▸ Consigne A
Dans l'entretien sur le Grexit, recopiez le passage allant de « Sharon Lewis : Cela » à « devenir précaires ? » en substituant « accord » à « contrat ».
▸ Consigne B
Mettez sous forme de tableau Markdown les lignes des données fournies, de la ligne contenant « Click inside the 交易量/标准手数 input field » à la ligne contenant « [x=440, y=42] », sans les lignes vides. Donnez au tableau deux colonnes, Numéro et Ligne.

▸ Document

▼

Grexit : "Nous entrons dans une zone de surveillance"
Alors que, lors du référendum du 5 juillet dernier, les Grecs se sont massivement prononcés contre les propositions des créanciers de la Grèce, le spectre d'une sortie de la zone euro de la République hellénique plane plus que jamais sur l'Union européenne. Quelles seraient alors les conséquences d'un "Grexit" pour les acteurs économiques ? Faut-il céder à la panique ? Éléments de réponse avec Sharon Lewis et Richard Jadot, avocats associés chez Hogan Lovells, respectivement responsable du département Finance au niveau mondial et responsable du département Banque & Finance à Paris.
Si la Grèce venait à sortir de la zone euro, qu'adviendrait-il des contrats en cours avec des acteurs grecs pour les entreprises étrangères ?
Sharon Lewis : Cela dépendra de ce que prévoit le contrat. Si cela devait arriver, on pourrait s’attendre à ce que, du côté grec, la devise remplaçant l’euro soit d’ordre public. Pour tout autre droit, un changement de devise ne changerait pas forcément ni le contrat, ni l’obligation de payer en euro, sauf, comme aujourd'hui, si les contrôles de capitaux continuaient, et il faudrait alors voir s'il y a illégalité ou force majeur. La sortie de la Grèce de la zone euro ne devrait pas entraîner le défaut des engagements en eux-mêmes. En revanche, elle pourrait avoir des conséquences sur les entreprises : vont-elles devenir précaires ?

▲

▸ Données fournies
▼

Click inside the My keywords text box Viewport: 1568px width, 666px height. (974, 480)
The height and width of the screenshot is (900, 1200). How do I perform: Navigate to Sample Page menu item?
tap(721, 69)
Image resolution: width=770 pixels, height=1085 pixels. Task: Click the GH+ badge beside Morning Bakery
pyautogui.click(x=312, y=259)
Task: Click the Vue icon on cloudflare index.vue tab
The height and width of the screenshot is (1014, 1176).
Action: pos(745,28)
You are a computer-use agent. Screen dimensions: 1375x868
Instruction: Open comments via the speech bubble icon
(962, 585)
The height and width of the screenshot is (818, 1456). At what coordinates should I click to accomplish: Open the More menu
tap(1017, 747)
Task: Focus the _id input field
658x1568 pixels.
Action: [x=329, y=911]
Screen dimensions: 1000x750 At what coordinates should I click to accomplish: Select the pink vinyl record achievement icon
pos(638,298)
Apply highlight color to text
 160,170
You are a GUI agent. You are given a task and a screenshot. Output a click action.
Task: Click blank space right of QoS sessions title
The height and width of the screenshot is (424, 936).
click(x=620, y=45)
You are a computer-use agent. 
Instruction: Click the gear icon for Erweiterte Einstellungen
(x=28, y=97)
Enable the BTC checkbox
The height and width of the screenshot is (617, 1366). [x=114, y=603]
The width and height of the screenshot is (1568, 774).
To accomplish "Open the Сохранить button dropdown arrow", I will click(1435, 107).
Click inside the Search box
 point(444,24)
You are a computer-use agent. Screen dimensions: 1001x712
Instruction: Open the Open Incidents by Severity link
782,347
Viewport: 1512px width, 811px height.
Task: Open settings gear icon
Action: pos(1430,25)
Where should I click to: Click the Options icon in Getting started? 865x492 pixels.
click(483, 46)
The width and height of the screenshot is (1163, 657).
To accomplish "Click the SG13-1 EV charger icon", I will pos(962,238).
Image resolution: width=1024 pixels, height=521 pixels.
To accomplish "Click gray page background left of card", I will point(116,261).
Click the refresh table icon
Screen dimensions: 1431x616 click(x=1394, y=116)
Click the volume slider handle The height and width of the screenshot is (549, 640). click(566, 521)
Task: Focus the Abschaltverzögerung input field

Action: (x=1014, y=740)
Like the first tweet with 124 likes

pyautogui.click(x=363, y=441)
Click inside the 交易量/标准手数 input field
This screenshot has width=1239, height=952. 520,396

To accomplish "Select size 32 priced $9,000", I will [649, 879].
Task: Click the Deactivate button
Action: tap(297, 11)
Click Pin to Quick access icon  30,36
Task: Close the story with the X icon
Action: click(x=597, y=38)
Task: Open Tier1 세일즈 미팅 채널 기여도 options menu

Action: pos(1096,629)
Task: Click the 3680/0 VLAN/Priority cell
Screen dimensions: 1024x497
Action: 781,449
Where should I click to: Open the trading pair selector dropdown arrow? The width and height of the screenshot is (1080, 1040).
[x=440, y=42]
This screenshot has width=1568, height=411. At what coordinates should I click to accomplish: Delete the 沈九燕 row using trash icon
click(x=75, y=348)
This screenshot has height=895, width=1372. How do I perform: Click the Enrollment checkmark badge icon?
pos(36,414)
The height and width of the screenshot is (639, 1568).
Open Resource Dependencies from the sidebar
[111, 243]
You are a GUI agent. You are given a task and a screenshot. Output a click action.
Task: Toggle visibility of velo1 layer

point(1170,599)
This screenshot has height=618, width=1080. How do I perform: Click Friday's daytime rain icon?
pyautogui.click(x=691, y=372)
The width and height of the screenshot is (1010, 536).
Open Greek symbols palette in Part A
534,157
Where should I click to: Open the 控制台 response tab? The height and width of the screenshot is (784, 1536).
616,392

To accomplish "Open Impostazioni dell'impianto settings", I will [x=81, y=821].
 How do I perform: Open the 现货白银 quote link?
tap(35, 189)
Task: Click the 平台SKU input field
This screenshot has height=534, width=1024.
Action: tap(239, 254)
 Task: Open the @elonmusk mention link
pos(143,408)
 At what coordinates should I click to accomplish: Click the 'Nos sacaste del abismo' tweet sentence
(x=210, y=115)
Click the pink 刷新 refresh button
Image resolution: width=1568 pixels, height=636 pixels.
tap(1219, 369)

▲

▸ Réponse finale A
Sharon Lewis : Cela dépendra de ce que prévoit le accord. Si cela devait arriver, on pourrait s’attendre à ce que, du côté grec, la devise remplaçant l’euro soit d’ordre public. Pour tout autre droit, un changement de devise ne changerait pas forcément ni le accord, ni l’obligation de payer en euro, sauf, comme aujourd'hui, si les contrôles de capitaux continuaient, et il faudrait alors voir s'il y a illégalité ou force majeur. La sortie de la Grèce de la zone euro ne devrait pas entraîner le défaut des engagements en eux-mêmes. En revanche, elle pourrait avoir des conséquences sur les entreprises : vont-elles devenir précaires ?

▸ Réponse finale B
| Numéro | Ligne |
|---|---|
| 1 | Click inside the 交易量/标准手数 input field |
| 2 | This screenshot has width=1239, height=952. 520,396 |
| 3 | To accomplish "Select size 32 priced $9,000", I will [649, 879]. |
| 4 | Task: Click the Deactivate button |
| 5 | Action: tap(297, 11) |
| 6 | Click Pin to Quick access icon  30,36 |
| 7 | Task: Close the story with the X icon |
| 8 | Action: click(x=597, y=38) |
| 9 | Task: Open Tier1 세일즈 미팅 채널 기여도 options menu |
| 10 | Action: pos(1096,629) |
| 11 | Task: Click the 3680/0 VLAN/Priority cell |
| 12 | Screen dimensions: 1024x497 |
| 13 | Action: 781,449 |
| 14 | Where should I click to: Open the trading pair selector dropdown arrow? The width and height of the screenshot is (1080, 1040). |
| 15 | [x=440, y=42] |